Deswegen muss es jetzt eine neue Erkenntnis sein. Denn man kann, will und darf von nichts gewusst haben, selbst wenn man selbst daran beteiligt war. Sonst müsste man dafür Verantwortung übernehmen und einsehen, dass Deutschland nichts aus der eigenen Geschichte gelernt hat.

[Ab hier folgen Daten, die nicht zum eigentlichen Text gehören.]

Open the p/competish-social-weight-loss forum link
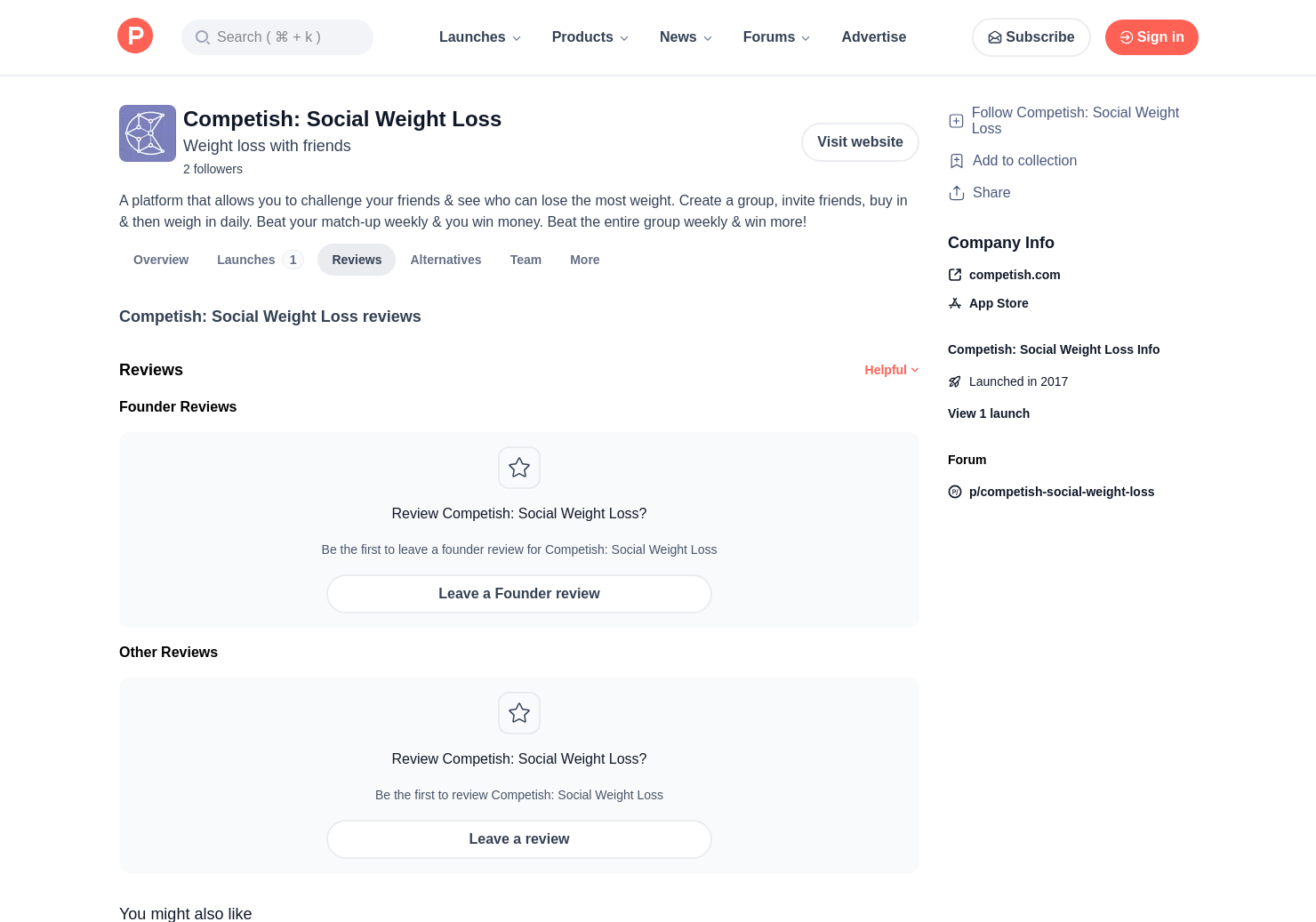 coord(1061,492)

Link zu Debatte: https://www.bundestag.de/dokumente/textarchiv/2024/kw12-de-aktuelle-stunde-israel-994778
In Deutschland sind alle Parlamentssitzungen öffentlich. Wenn man diese Debatte hören soll, dann bitte auch einen Link dazu. Ich finde es immer doof, wenn Zeitungen ihre Quellen nicht direkt und deutlich angeben. Und nein, nur dpa reicht mir nicht.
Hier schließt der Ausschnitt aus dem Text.